Now on Shelves

Short bursts of life history, a look at the making of Baja California's missions and more

Jewelry Box: A Collection of Histories

By Aurelie SheehanBOA Editions $14; 126 pages

Not quite prose poems, not quite flash fiction, not quite memoir—nonetheless all of the above—the little pieces in Aurelie Sheehan's new collection that she calls "histories" do, in fact, hint at her life history. Sheehan, a University of Arizona creative writing professor who has previously published two novels and a short story collection, goes miniature here. Her entries—some as short as a single paragraph; none longer than a few pages—explore feminine sexuality, motherhood, daughterhood, and the writer's life related to feminine sexuality, motherhood, daughterhood.

In the title story, which opens the collection, a small child examines the contents of her mother's jewelry box. (Sheehan says she began writing these when her daughter was very young.) Each bangle, strand of beads, ring and brooch she pulls out evokes a sweet or poignant or painful memory for the mother. The child has replaced a slightly tarnished dragonfly pin (this has "symbol" written all over it), and reached for a bag containing the mother's wisdom teeth (this, too). The story pauses reflectively, acknowledging a fleeting moment of innocence. "The girl has not yet cut herself; not on a pin, not on anything," Sheehan writes.

These "histories" can shimmer exquisitely jewel-like.

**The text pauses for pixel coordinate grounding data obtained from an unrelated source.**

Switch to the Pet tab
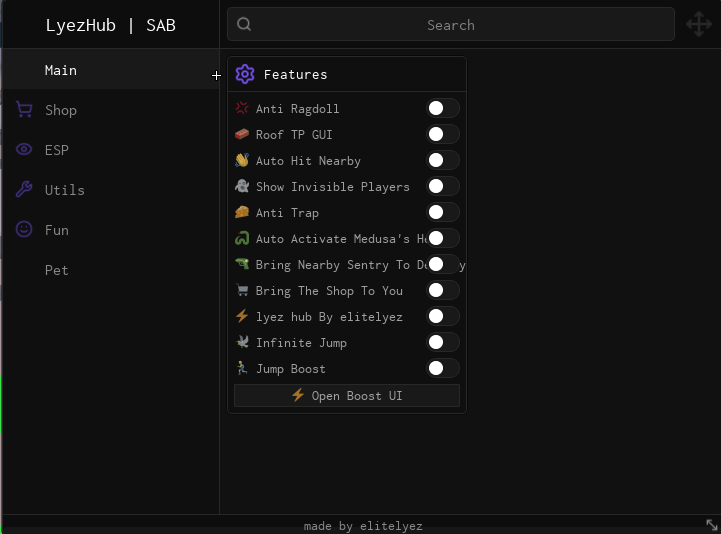 (x=57, y=270)
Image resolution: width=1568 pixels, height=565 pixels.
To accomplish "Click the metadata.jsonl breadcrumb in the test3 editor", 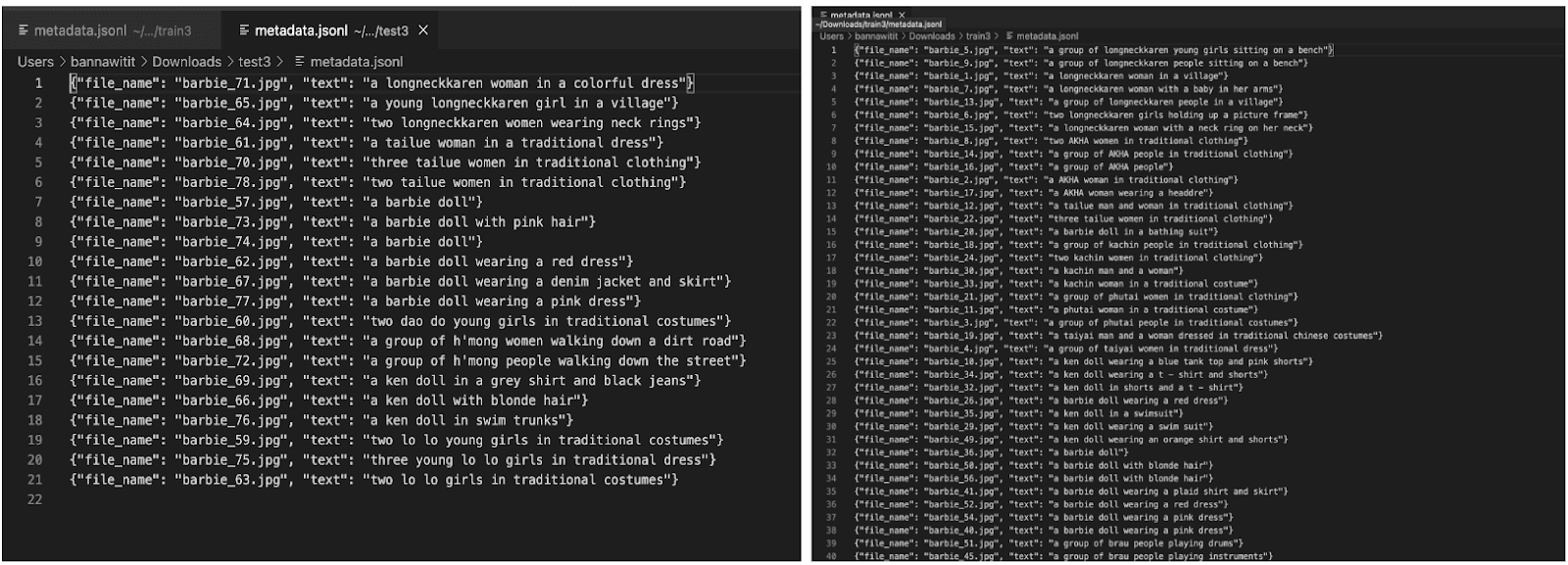I will (x=356, y=62).
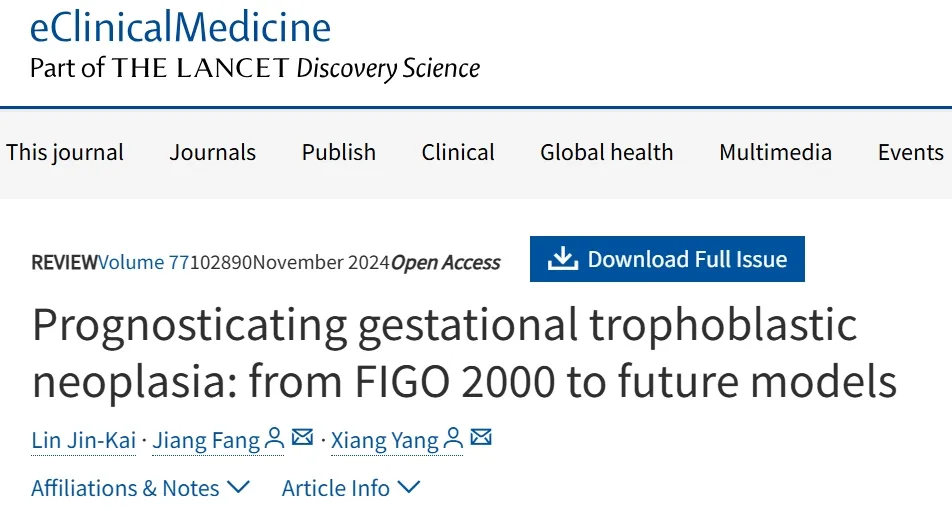Viewport: 952px width, 511px height.
Task: Expand the Article Info section
Action: pyautogui.click(x=351, y=488)
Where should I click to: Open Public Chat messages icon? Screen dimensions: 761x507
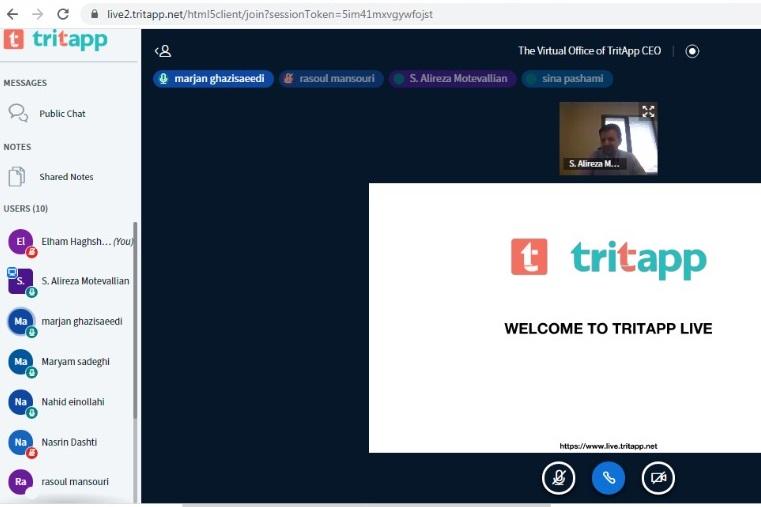(18, 113)
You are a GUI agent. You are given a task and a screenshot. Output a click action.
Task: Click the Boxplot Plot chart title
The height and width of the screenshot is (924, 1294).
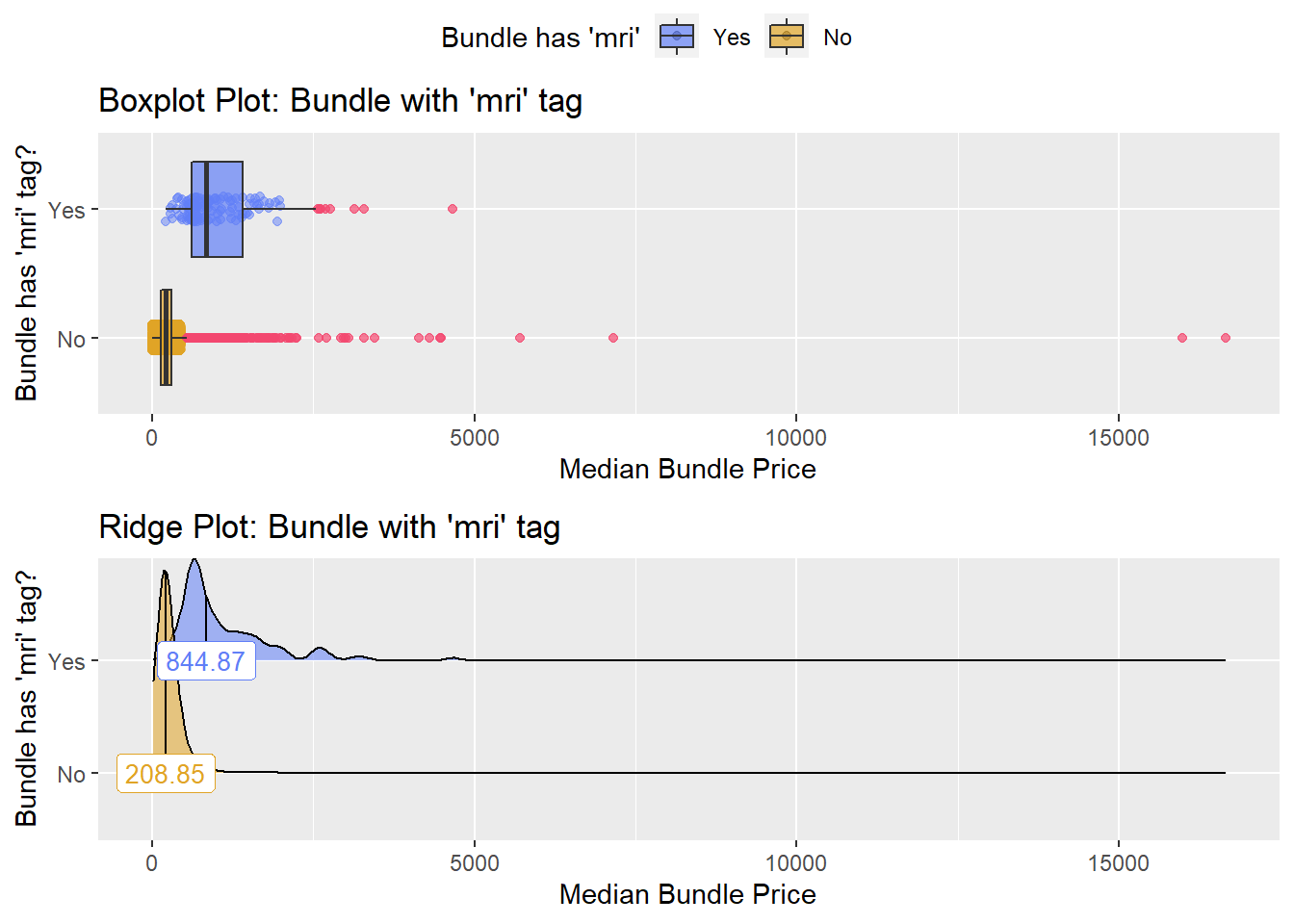pyautogui.click(x=340, y=101)

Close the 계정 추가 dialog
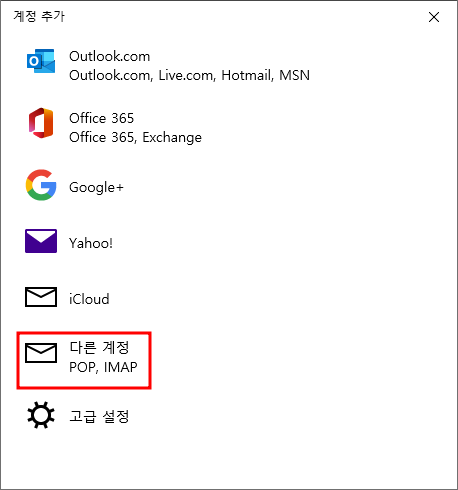(434, 17)
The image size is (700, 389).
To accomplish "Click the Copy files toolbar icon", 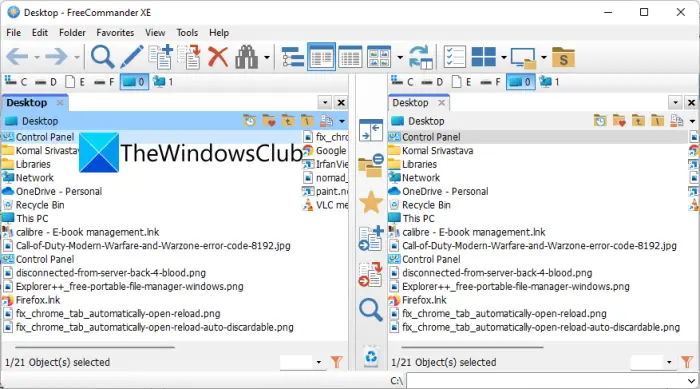I will pyautogui.click(x=160, y=57).
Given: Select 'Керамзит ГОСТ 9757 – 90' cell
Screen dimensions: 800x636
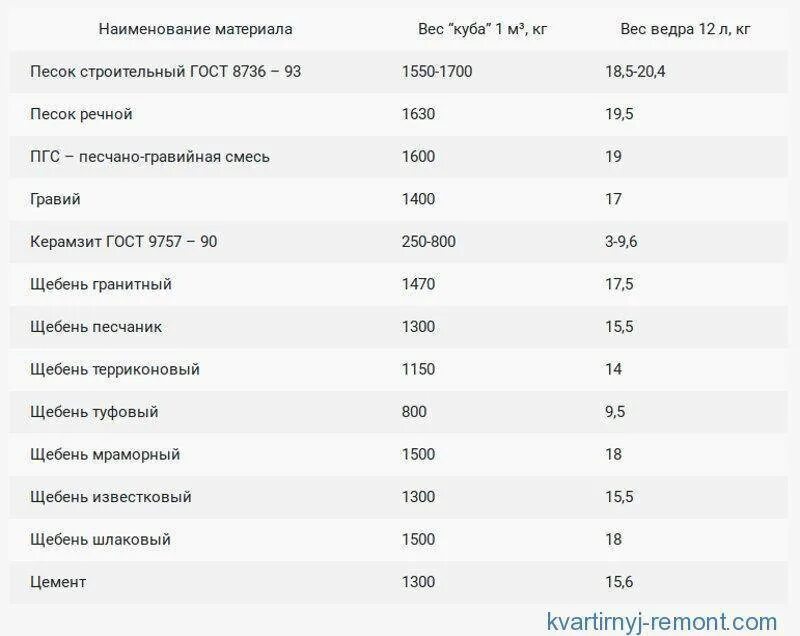Looking at the screenshot, I should (123, 241).
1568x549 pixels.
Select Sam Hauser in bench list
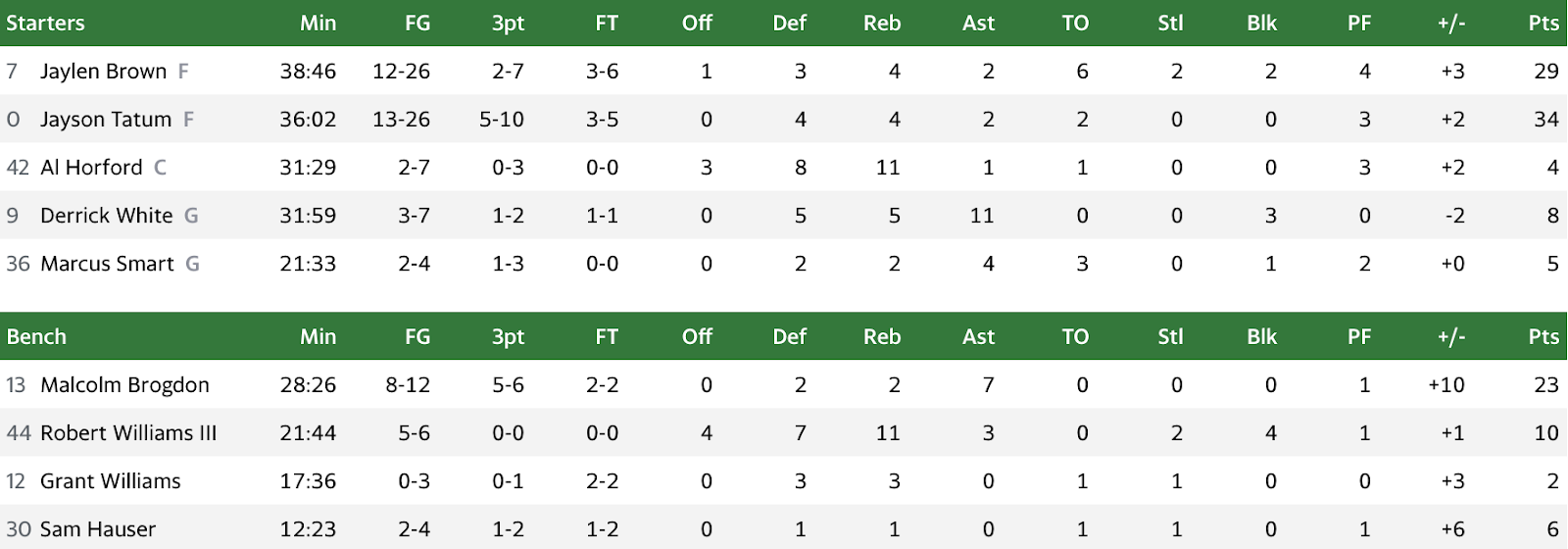[x=98, y=529]
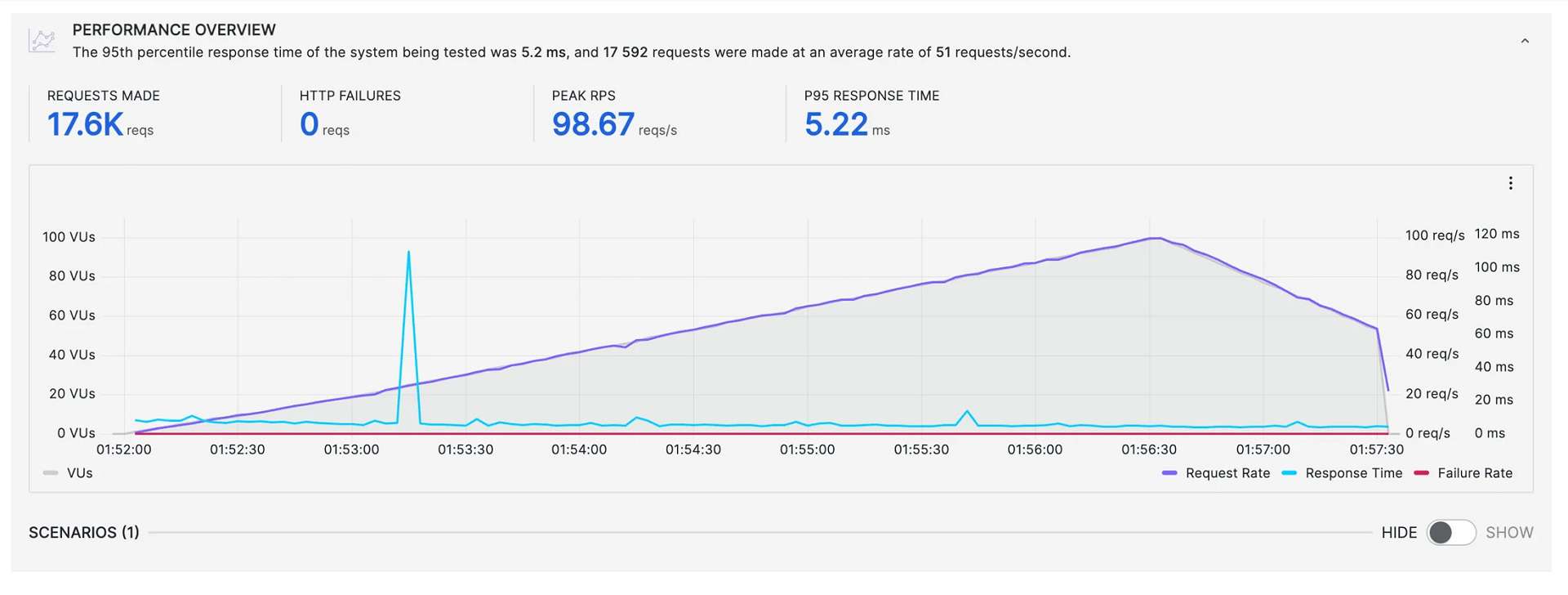This screenshot has width=1568, height=595.
Task: Toggle Failure Rate series via legend text
Action: (1475, 473)
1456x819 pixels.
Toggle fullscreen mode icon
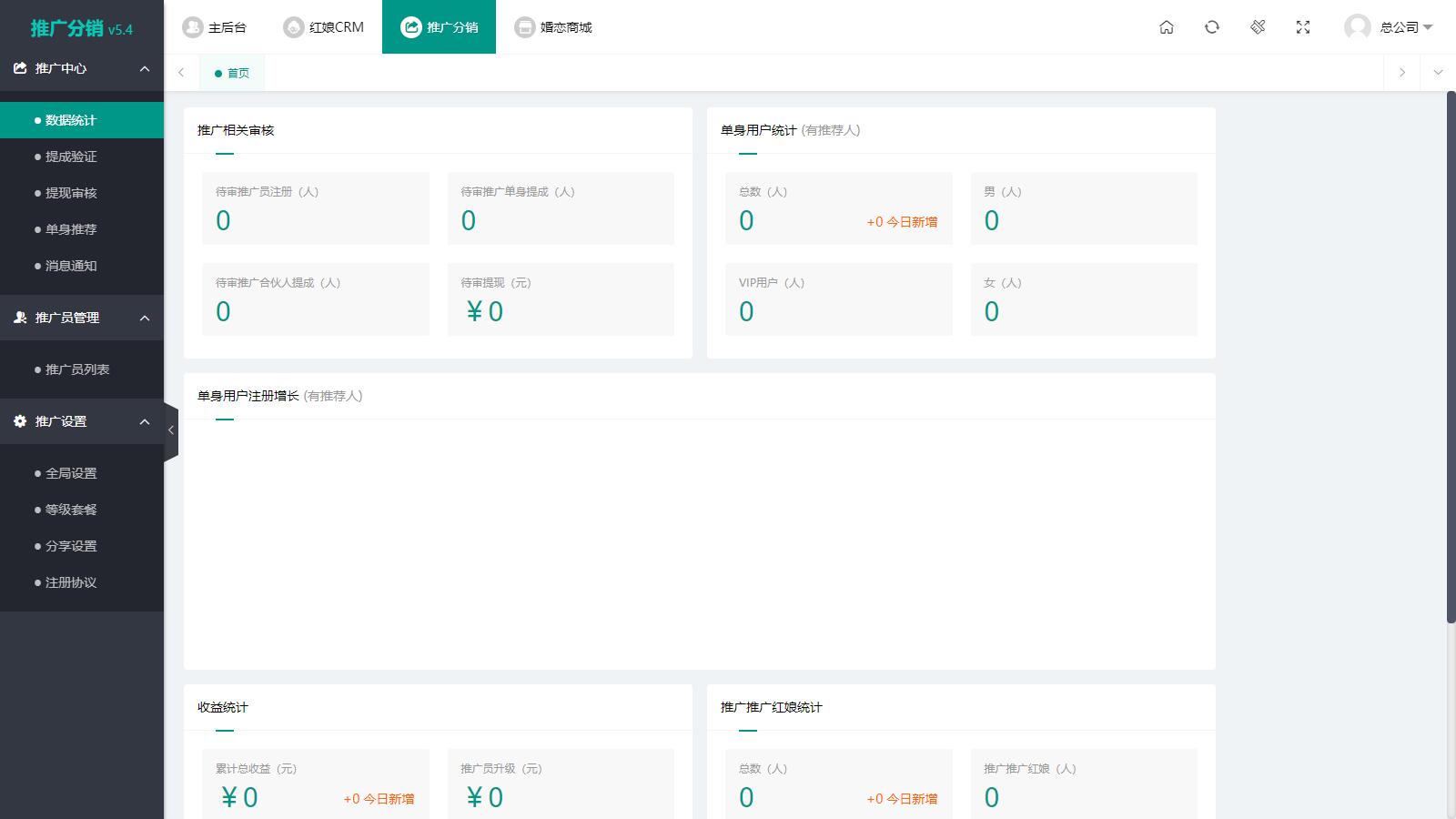pyautogui.click(x=1303, y=27)
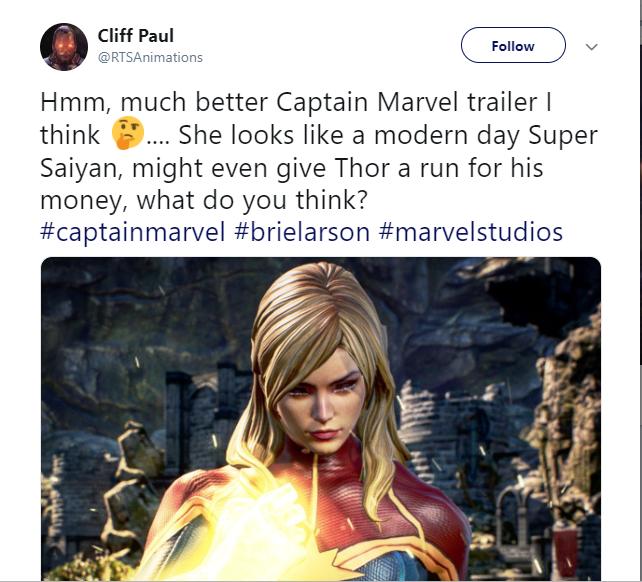Open the #marvelstudios hashtag

pos(470,233)
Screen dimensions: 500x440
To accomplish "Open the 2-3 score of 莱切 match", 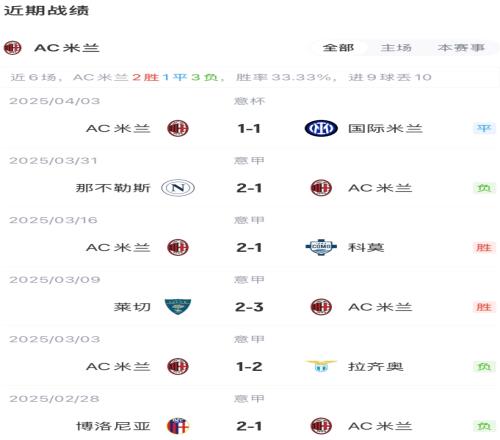I will pos(249,307).
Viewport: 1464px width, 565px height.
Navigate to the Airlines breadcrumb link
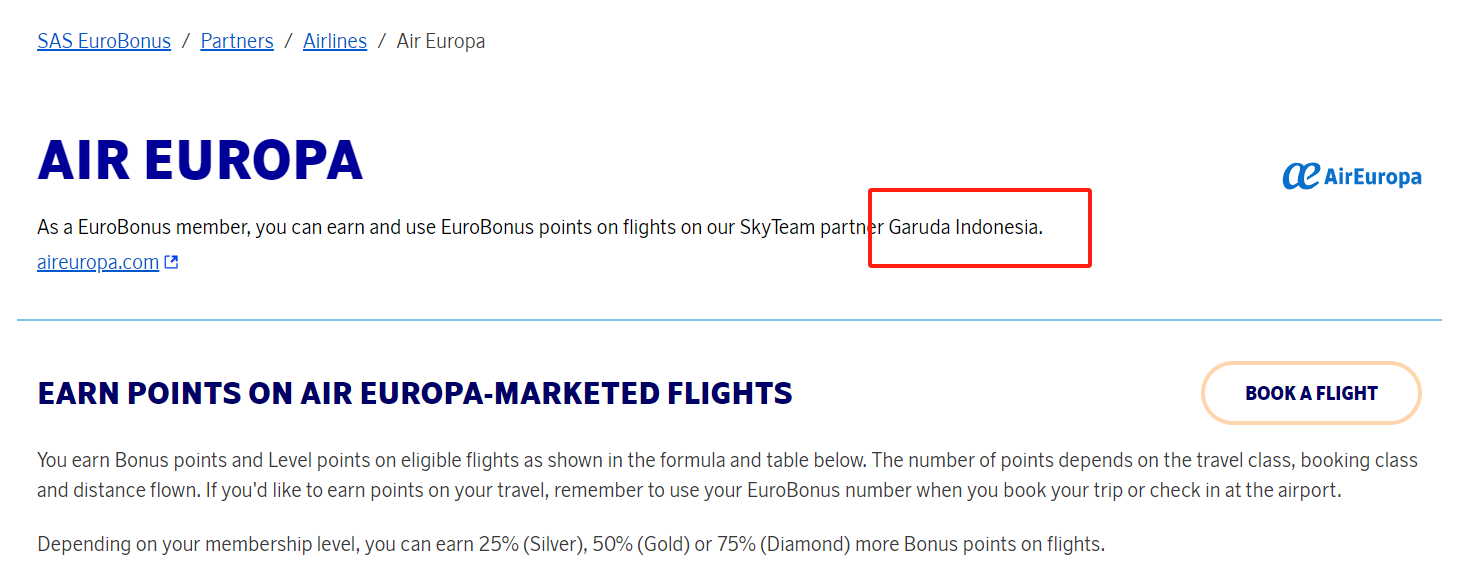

Baja California Missions: In the Footsteps of the Padres

By David Burckhalter, with photos by Mina SedgwickUniversity of Arizona Press$24.95; 184 pages

Those 17th- and 18th-century Spaniards were pretty busy guys, what with the conquistadors subjugating the Aztecs and exploring what's now Mexico and the Southwestern U.S., and the priests following to wrangle souls for the Roman Catholic Church. The eerily beautiful Baja California Missions: In the Footsteps of the Padres relates the history of the Spaniards in the Baja. Mountainous and arid, the peninsula was notoriously resistant to conquest and colonization. But intrepid (and smallpox- and measles-bearing) Jesuit, Franciscan and Dominican priests managed to establish 34 missions on it. Conversion also included containing the people on mission property, and it continued until nearly all the souls not immune to the diseases were dead. Three of the four indigenous tribes in the area were obliterated within decades of the priests' arrival. Most of the missions were constructed of adobe, and they have long since dissolved. But eight stone churches remain, and Burckhalter and Sedgwick present them here. With a little history, some informative architectural and art explanation—along with maps and driving directions to reach them—Burckhalter and Sedgwick offer these missions through rich, evocative images of handsome landscapes, building interiors and exteriors, baroque altars and art, and a few caretakers and restorers.

Leaving Tinkertown

By Tanya Ward GoodmanUniversity of New Mexico Press$19.95; 240 pages

Even a memoir about Alzheimer's can't be too disheartening when it is set in a funky, do-it-yourself museum in the New Mexico mountains. Essayist Tanya Ward Goodman, who is married to a television writer and presumably lives a fairly conventional life in Southern California, was raised in a manner anything but conventional. Her father, a set painter for carnival rides, met her mother on the road. With the responsibilities of a child, they decided to retire from traveling, so they bought a cabin in the Sandia Mountains outside Albuquerque and set about turning it into a folk museum. Around "Tinkertown," the tiny town Goodman's father had built and carted from carnival to carnival, he raised a warren of rooms surrounded by bottle-and-concrete walls and stocked it with folk art—including his 200-piece collection of plastic wedding cake figures. When her father developed early-onset Alzheimer's, Goodman returned to her family home and museum to help out. This very appealing memoir chronicles both the writer's coming into herself and her father's losing himself, set against a quirky, creative, altogether New Mexico-alternative lifestyle.